Declines in GCC and NDVI with increasing distance from the burn perimeter illustrate edge effects that persist for several decades post-fire that are detectable with remote sensing imagery. However, post-fire reflectance signatures are most likely dominated by understory vegetation because seedling regeneration is slow, and seedlings are quite small. The edges of fire perimeters serve as seed sources for areas within the burn perimeter [
73] and have been shown to influence plant assemblages in the North American boreal forests of Ontario [
74,
75]. Due to the monodominance of Cajander larch, these forests depend on trees that survive fire to serve as a seed source. It is feasible that greater seed rain would occur closer to the unburned forest edge in the absence of surviving trees within the burn perimeter.
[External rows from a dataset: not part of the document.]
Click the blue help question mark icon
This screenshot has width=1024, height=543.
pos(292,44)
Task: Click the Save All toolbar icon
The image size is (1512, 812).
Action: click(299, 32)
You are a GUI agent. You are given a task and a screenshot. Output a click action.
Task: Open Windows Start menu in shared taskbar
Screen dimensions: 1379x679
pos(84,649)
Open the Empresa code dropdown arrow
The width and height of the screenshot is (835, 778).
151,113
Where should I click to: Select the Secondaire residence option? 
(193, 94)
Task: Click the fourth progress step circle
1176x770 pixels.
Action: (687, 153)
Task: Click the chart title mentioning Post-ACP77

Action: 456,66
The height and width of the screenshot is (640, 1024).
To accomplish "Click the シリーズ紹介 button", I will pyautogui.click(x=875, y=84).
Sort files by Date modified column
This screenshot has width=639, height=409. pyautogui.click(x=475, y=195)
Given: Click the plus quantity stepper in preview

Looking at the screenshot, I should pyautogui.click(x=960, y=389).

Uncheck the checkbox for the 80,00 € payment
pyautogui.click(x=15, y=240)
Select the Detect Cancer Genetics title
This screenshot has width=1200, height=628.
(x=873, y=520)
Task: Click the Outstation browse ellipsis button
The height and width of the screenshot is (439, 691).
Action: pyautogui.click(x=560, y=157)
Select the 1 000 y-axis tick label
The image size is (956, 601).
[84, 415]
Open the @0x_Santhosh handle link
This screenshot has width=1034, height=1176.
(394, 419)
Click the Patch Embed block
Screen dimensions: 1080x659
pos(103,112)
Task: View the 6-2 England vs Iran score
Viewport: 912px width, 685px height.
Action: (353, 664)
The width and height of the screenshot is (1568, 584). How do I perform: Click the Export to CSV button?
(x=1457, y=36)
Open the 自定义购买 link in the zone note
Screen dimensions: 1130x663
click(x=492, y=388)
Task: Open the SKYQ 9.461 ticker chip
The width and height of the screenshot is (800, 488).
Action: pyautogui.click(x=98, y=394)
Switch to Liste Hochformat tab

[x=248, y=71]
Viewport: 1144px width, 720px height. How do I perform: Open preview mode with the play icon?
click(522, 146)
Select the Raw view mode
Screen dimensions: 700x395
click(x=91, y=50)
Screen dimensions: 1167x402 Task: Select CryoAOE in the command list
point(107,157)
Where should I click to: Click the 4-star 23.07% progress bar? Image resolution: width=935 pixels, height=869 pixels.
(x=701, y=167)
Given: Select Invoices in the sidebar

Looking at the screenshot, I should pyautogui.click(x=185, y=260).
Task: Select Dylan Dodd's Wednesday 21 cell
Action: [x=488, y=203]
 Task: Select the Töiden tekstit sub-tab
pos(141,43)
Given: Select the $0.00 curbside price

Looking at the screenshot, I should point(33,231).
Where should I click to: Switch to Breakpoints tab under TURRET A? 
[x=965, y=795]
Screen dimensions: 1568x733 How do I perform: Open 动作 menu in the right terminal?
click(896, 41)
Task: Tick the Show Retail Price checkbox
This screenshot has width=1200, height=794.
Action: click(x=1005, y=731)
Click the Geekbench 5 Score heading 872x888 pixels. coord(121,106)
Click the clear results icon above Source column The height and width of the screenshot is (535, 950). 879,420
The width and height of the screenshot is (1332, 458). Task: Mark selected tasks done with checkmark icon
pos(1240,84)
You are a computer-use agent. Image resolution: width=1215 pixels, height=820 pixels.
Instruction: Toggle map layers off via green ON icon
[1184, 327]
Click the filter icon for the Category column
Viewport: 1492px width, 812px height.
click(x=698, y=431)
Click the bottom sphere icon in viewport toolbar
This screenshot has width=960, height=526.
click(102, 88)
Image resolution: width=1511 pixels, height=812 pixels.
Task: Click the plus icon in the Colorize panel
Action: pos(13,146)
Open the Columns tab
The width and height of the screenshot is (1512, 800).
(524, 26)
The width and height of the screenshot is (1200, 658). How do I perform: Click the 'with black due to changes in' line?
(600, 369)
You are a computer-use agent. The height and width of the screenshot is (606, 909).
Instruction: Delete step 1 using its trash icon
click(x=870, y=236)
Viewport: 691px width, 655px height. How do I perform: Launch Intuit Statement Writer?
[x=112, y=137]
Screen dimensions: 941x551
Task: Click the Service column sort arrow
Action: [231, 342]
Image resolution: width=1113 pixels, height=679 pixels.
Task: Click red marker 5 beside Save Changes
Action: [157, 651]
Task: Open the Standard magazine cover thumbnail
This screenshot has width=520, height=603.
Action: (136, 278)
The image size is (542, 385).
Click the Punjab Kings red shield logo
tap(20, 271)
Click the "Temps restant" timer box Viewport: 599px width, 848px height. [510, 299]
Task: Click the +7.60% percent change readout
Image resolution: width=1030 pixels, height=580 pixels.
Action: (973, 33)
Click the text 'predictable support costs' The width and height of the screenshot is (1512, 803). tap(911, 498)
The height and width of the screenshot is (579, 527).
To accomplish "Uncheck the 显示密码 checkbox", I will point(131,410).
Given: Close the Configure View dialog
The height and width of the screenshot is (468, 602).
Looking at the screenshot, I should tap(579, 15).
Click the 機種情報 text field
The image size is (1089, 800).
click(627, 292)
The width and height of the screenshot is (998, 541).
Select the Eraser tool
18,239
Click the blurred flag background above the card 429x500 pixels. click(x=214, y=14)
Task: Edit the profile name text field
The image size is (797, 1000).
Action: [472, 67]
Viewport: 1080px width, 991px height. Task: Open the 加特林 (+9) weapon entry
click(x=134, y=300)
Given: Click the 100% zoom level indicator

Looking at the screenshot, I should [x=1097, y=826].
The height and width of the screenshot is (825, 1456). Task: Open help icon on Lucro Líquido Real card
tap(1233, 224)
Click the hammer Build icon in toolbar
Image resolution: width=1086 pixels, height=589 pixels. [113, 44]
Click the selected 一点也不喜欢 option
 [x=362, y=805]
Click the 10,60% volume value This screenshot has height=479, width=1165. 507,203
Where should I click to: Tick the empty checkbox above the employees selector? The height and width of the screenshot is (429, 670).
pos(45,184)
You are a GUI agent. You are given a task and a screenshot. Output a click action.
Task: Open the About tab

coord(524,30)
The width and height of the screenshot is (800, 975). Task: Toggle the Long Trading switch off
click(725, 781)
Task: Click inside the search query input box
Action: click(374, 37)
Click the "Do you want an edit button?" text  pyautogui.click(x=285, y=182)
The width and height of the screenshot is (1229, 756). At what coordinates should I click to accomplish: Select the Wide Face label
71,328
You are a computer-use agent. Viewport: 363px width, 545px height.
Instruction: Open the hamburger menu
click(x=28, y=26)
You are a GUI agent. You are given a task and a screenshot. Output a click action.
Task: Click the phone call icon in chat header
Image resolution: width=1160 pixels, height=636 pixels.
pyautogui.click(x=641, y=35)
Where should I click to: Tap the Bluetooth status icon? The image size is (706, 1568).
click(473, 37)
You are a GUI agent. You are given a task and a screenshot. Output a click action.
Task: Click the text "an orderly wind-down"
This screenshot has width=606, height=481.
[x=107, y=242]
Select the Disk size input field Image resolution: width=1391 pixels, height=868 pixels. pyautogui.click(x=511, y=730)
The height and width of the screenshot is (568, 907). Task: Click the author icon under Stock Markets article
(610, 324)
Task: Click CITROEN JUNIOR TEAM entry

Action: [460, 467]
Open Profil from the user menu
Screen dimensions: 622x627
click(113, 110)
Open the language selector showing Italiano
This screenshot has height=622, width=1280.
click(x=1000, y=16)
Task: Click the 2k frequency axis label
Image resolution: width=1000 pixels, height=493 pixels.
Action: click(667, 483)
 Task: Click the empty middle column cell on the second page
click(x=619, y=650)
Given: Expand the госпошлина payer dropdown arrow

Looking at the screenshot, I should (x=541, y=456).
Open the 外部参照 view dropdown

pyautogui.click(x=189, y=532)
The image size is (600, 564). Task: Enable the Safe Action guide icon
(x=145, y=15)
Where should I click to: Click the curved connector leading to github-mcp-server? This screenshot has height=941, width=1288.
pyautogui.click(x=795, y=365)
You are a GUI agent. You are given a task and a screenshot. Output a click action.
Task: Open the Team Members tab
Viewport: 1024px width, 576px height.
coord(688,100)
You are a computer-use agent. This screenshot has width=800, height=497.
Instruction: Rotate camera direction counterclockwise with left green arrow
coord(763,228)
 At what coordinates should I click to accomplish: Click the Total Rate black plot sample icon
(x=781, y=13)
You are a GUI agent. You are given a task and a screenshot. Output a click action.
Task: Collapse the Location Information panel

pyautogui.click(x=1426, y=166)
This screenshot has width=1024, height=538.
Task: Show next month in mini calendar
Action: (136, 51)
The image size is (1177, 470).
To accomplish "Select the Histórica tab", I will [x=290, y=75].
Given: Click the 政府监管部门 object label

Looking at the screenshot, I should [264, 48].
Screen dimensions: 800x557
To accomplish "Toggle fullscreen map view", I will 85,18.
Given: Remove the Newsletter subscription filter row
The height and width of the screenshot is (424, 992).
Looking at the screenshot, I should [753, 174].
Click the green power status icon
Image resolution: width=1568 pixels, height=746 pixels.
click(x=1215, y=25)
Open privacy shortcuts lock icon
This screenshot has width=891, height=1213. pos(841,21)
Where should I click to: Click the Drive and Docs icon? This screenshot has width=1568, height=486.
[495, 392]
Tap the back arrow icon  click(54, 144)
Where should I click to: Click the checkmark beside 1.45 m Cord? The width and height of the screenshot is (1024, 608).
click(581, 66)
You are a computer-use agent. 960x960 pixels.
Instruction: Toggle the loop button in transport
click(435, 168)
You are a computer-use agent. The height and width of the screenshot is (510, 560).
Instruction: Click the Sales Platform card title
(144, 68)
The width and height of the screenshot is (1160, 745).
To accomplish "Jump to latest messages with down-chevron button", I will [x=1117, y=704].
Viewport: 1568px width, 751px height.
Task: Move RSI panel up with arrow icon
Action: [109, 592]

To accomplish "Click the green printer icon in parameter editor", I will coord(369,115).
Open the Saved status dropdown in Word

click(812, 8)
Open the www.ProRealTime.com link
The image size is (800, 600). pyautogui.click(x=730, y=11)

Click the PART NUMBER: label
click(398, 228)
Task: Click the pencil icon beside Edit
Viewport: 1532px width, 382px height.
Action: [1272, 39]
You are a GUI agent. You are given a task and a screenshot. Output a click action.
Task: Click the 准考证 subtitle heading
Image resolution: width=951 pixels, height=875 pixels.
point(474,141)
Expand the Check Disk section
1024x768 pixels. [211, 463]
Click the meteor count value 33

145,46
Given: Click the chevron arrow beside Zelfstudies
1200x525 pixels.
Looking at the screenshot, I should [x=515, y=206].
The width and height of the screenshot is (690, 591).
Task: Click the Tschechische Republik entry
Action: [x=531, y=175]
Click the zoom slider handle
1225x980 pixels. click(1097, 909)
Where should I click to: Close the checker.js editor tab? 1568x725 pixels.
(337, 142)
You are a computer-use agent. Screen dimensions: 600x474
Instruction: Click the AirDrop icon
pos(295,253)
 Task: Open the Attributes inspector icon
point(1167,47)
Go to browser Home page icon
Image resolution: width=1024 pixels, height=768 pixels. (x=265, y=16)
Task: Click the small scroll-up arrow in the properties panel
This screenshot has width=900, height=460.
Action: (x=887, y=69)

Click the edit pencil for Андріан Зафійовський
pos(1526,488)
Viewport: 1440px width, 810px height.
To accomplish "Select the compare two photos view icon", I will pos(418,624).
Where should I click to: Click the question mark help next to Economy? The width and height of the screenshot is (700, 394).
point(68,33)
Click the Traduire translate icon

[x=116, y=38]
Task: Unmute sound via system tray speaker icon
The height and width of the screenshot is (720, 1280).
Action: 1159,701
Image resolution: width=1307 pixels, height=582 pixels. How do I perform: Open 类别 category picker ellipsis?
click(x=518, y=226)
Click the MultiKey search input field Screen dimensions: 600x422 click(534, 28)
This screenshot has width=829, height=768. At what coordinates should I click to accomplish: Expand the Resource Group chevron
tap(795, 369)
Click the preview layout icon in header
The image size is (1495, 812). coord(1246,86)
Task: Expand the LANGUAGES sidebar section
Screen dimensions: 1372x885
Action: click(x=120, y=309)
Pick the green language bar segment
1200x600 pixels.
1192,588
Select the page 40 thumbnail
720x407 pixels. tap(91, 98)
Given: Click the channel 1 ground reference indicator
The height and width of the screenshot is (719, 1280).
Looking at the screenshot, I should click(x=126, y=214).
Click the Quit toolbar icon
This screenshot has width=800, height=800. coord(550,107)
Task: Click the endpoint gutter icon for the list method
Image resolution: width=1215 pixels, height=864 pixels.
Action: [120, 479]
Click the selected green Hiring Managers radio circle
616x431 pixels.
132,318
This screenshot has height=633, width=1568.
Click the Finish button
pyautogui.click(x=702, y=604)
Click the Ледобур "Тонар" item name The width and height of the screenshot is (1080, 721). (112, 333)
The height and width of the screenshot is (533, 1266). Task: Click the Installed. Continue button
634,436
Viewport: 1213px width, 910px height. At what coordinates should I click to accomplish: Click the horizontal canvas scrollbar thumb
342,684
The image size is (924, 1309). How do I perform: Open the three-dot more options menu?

This proximity to seed source would create edge effects for larch that are potentially more prominent than those observed for other boreal forest trees where regeneration depends on serotinous seed sources or resprouting. However, because tree density in these forests is low, and larch recruitment typically occurs over several decades, it is likely that the edge effects we observed are related to understory vegetation recovery. An additional reason that NDVI and GCC might decrease with distance from the burned edge is that some of the burned edges were not discrete and there was a transitional zone with some live trees that survived the burn up to 25-50 m away from the primary burn edge.
Larch understory vegetation communities are similar to those found in tundra ecosystems, where recovery of vegetation productivity takes longer in areas with severe burning [
76]. Consequently, it is feasible that the edge effects we observed were related to increasing soil organic layer combustion (i.e., burn severity) [
77,
78] with distance from the unburned edge whereby vegetation in less severely burned areas along the edge of the fire perimeter recovers faster. Declines in seed dispersal with distance from the unburned edge provide an alternative explanation, although many common understory non-vascular plants are known to resprout from surviving underground parts [
76]. Continued research on spatial variation in burn severity, post-fire propagation, and edge effects are needed to elucidate drivers of reflectance gradients observed at the edge of fire perimeters in northeastern Siberia.
5. Conclusions
Our study illustrates useful relationships between field-based vegetation measures and UAV-derived vegetation indices across post-fire Cajander larch forests. We found that heterogeneity in vegetation indices varied with spatial resolution, and lead to differences in the ability of vegetation indices to explain variability in aboveground carbon biomass. The spectral distinctions between burned, unburned, and gradients across fire perimeters reveal edge effects associated with gradients of vegetation recovery that may be a consequence of post-fire ecological response, burn severity, understory vegetation dynamics, larch dispersal dynamics, or some combination of all these factors. Although NDVI generally corresponded more strongly with field observations, GCC also correlated with vegetation characteristics, highlighting the potential utility of easily accessible RGB sensors. Overall, our research demonstrates the utility of UAV data for documenting post-fire vegetation dynamics in Cajander larch forests, while also highlighting the need for continued research focused on understanding how relationships between vegetation and spectral indices vary across fine spatial scales.